Get watercress habit for the best of health

11 April 1997

Get watercress habit for the best of health

THE NFU Watercress Association launched its new information Service, WISe, with the news that research in America has shown that the daily eating of watercress can help prevent cancer of the lung caused by smoking.

Despite anti-smoking campaigns over 25% of the UK population seems to find it impossible to give up cigarettes. By developing a watercress habit, these smokers could cut the risk of lung tumours developing – if they eat watercress three times a day, every day.

The watercress contains a substance called Phenethyl isothiocyanate (PEITC) which is only released on chewing or chopping and this appears to neutralise tobacco-specific carcinogens. PEITC is found in other green vegetables but not in the amounts contained in watercress – which also has the benefit of being pleasant to eat raw. Further research into the anti-cancer effects of the plant will start at the Institute of Food Research in Norwich in October.

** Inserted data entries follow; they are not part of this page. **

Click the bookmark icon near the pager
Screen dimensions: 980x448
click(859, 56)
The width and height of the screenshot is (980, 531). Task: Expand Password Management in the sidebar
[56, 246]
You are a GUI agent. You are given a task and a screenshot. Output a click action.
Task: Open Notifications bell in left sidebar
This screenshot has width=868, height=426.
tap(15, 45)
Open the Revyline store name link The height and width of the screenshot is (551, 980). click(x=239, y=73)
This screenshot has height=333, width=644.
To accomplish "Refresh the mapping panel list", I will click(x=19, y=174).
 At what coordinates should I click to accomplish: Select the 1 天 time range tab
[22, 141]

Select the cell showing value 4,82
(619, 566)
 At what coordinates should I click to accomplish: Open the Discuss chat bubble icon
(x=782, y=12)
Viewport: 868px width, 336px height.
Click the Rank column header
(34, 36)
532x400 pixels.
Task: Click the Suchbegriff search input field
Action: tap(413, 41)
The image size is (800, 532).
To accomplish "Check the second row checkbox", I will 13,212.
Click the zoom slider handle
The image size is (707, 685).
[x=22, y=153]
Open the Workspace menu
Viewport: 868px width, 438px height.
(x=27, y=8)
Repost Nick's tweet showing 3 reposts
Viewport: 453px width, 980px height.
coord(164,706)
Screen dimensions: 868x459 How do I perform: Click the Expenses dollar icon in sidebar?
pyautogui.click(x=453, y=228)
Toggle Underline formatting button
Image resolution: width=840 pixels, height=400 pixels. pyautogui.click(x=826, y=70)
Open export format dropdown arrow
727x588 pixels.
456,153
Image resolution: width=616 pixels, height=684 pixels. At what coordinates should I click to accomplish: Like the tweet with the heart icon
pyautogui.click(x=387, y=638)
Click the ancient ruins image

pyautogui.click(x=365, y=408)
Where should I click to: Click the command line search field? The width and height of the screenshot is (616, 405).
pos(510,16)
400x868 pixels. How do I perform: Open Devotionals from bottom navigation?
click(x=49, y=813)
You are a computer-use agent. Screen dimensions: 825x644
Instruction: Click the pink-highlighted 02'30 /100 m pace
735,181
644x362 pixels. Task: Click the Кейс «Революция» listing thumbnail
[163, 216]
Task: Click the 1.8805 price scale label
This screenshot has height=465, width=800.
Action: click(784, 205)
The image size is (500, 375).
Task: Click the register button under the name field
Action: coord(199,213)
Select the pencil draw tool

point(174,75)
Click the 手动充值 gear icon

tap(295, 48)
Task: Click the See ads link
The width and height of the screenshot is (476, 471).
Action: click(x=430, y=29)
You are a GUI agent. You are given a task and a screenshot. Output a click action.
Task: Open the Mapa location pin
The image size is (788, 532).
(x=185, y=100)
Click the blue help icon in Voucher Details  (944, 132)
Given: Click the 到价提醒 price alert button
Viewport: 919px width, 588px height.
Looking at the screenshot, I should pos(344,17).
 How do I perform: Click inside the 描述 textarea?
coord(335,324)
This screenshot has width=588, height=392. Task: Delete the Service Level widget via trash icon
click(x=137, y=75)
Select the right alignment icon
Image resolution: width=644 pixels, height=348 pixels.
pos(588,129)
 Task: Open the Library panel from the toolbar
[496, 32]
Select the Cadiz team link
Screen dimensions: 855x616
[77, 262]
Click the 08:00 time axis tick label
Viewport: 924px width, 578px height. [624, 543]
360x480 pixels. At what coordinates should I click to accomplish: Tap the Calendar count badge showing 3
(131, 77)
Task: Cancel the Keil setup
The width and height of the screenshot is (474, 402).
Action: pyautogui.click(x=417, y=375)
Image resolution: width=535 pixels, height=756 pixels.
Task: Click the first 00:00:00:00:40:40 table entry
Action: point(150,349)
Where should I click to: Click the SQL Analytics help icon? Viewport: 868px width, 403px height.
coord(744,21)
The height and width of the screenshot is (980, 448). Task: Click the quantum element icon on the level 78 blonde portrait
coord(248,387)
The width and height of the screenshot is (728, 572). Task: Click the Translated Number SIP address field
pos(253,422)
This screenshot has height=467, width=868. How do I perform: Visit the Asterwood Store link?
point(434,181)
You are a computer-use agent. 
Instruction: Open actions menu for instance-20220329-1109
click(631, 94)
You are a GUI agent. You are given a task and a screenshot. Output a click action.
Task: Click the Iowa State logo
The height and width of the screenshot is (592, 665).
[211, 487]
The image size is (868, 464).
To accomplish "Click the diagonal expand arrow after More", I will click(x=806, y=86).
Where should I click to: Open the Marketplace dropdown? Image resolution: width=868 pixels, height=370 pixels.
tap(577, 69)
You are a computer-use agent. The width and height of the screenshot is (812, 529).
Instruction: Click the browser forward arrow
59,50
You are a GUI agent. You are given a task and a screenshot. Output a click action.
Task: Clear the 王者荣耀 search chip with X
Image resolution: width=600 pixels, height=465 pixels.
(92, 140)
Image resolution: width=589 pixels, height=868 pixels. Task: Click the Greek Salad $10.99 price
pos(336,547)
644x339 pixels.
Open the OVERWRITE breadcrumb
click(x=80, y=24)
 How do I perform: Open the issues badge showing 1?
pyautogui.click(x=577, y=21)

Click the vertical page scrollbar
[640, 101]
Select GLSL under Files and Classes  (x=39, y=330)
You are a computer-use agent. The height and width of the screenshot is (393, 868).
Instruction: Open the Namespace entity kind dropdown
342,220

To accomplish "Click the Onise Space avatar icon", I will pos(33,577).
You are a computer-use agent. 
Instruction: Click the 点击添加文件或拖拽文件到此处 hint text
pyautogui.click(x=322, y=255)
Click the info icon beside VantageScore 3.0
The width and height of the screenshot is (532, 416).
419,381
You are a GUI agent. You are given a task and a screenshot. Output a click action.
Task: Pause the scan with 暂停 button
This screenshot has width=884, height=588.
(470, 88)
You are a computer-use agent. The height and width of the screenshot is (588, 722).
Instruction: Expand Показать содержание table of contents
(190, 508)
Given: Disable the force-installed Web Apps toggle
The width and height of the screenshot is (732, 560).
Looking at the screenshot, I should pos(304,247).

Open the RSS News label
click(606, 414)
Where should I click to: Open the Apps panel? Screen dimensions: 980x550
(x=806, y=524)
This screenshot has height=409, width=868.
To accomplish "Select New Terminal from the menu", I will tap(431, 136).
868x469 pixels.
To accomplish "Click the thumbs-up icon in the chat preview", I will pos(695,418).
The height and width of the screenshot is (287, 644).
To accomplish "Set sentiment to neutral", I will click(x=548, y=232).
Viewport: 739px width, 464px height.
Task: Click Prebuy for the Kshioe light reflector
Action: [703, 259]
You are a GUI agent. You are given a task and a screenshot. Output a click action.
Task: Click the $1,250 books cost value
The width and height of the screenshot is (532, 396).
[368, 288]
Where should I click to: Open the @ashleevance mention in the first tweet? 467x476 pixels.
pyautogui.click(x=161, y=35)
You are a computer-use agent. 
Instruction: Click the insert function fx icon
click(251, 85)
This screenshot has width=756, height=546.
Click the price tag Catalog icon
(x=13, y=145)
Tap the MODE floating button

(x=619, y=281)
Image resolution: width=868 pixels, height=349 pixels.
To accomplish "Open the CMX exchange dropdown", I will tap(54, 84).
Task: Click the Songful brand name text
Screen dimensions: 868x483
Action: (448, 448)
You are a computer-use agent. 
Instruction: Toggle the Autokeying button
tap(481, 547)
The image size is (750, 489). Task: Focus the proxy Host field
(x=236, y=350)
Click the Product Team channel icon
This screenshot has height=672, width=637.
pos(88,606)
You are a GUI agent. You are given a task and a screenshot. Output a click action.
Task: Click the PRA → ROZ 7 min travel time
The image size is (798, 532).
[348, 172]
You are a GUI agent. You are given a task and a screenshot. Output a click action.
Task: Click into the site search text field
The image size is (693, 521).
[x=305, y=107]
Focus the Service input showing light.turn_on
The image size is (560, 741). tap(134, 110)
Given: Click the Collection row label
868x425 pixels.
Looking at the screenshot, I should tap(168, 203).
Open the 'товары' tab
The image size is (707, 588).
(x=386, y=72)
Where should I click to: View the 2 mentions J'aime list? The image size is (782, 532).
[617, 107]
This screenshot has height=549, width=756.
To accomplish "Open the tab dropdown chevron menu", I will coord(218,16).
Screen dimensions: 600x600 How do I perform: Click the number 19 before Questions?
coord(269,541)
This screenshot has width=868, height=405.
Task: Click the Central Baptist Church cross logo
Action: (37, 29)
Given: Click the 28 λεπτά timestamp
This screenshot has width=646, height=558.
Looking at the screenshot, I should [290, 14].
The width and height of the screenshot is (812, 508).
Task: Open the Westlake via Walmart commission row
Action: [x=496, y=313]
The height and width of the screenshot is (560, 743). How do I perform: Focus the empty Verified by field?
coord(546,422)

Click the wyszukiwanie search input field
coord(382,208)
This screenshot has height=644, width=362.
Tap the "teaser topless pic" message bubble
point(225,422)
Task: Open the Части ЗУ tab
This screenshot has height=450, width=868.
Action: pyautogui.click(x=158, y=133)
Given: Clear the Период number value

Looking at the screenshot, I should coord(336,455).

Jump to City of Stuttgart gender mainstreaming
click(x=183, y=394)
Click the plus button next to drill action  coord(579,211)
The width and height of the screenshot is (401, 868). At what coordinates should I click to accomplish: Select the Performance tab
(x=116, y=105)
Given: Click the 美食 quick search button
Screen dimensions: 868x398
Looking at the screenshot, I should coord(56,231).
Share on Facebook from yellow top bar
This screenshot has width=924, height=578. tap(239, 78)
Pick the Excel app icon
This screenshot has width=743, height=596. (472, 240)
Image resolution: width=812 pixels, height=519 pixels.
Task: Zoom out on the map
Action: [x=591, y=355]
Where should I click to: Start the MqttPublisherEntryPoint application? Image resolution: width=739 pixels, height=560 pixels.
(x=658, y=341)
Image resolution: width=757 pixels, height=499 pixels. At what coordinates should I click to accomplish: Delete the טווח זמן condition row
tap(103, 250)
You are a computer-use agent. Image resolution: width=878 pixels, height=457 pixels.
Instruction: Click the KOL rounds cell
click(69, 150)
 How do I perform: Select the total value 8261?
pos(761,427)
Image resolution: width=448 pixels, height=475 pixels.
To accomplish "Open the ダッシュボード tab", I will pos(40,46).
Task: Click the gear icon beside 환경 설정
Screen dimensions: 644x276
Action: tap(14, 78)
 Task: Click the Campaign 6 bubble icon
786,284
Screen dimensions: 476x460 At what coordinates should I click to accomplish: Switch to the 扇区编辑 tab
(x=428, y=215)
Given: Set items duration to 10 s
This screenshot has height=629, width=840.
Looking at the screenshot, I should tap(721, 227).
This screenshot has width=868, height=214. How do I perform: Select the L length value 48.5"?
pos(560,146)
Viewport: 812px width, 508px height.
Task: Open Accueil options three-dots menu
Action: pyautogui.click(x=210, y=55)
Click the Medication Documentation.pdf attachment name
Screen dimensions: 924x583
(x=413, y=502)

The "healthy" properties of watercress have been known since the earliest times. In 460bc, when Hippocrates established the first-ever hospital, he stipulated that it should be built by a spring to provide watercress beds. Todays plant is just the same as the one Hippocrates appreciated.

Watercress, and other dark green vegetables such as spinach and broccoli are an important source of fibre, iron, folic acid, vitamins C and E and betacarotene which the body converts to vitamin A.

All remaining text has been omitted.